Details
-
Bug
-
Resolution: Answered
-
Low
-
4.0.2, 4.0.4, 4.1.2
-
None
-
Severity 3 - Minor
-
2
-
Description
Summary
Application links fail with "username cannot be null or empty" when trying to enable 'user impersonation through 2-Legged OAuth'. This is a result of an empty Execute as user. We throw this stack trace because we try to check the group membership of an empty user, since it isn't filled in.
Environment
Jira 6.4.3, 7.0.10
Steps to Reproduce
- Create application link with 2LO Authentication between JIRA and FishEye
- Leave "The servers have the same set of users and usernames" unchecked.
- Allow user impersonation through 2-Legged OAuth from FishEye > Incoming Authentication > OAuth
Expected Results
This application link should be valid and the local instance will accept OAuth requests from the remote instance that do not have a user associated with them.

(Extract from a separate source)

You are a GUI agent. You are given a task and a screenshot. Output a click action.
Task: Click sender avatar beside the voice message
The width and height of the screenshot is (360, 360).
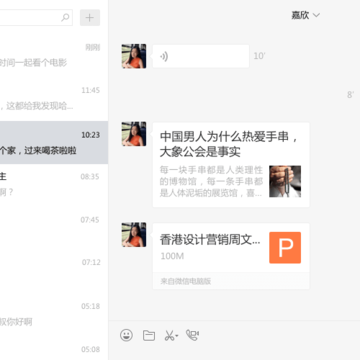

Without an executing user these are essentially anonymous requests sent over a secure, trusted connection. These requests have no associated permissions and so cannot access information that is restricted by user permissions.
Actual Results
The below exception is thrown in the atlassian-fisheye.log file:
2016-05-11 09:13:46,265 ERROR [qtp2017797638-328 ] fisheye TotalityFilter-logExceptionDetails - Exception "username cannot be null or empty" (java.lang.IllegalArgumentException) while processing "/crucible/plugins/servlet/applinks/auth/conf/oauth/add-consumer-by-url/61b6191d-d412-3043-a96c-75b7bceaed1f" (Referer:"https://localhost:8446/crucible/plugins/servlet/applinks/auth/conf/oauth/add-consumer-by-url/61a6191d-d412-3043-a96c-75b7bceaed1f") java.lang.IllegalArgumentException: username cannot be null or empty at org.apache.commons.lang3.Validate.notEmpty(Validate.java:398) [commons-lang3-3.3.2.jar:3.3.2] at com.atlassian.crowd.directory.AbstractInternalDirectory.isUserDirectGroupMember(AbstractInternalDirectory.java:892) [crowd-persistence-2.8.5-m1.jar:?] at com.atlassian.crowd.directory.DbCachingRemoteDirectory.isUserDirectGroupMember(DbCachingRemoteDirectory.java:787) [crowd-core-2.8.5-m1.jar:?] at com.atlassian.crowd.manager.directory.RemoteDirectorySearcher.isUserDirectGroupMember(RemoteDirectorySearcher.java:54) [crowd-core-2.8.5-m1.jar:?] at com.atlassian.crowd.manager.directory.RemoteDirectorySearcher.isUserNestedGroupMember(RemoteDirectorySearcher.java:105) [crowd-core-2.8.5-m1.jar:?] at com.atlassian.crowd.manager.directory.DirectoryManagerGeneric.isUserNestedGroupMember(DirectoryManagerGeneric.java:862) [crowd-core-2.8.5-m1.jar:?] at sun.reflect.GeneratedMethodAccessor390.invoke(Unknown Source) [?:?] at sun.reflect.DelegatingMethodAccessorImpl.invoke(DelegatingMethodAccessorImpl.java:43) [?:1.8.0_66] at java.lang.reflect.Method.invoke(Method.java:497) [?:1.8.0_66] at org.springframework.aop.support.AopUtils.invokeJoinpointUsingReflection(AopUtils.java:317) [spring-aop-4.0.9.RELEASE.jar:4.
Workaround
- Setting the option 'servers have the same set of users'.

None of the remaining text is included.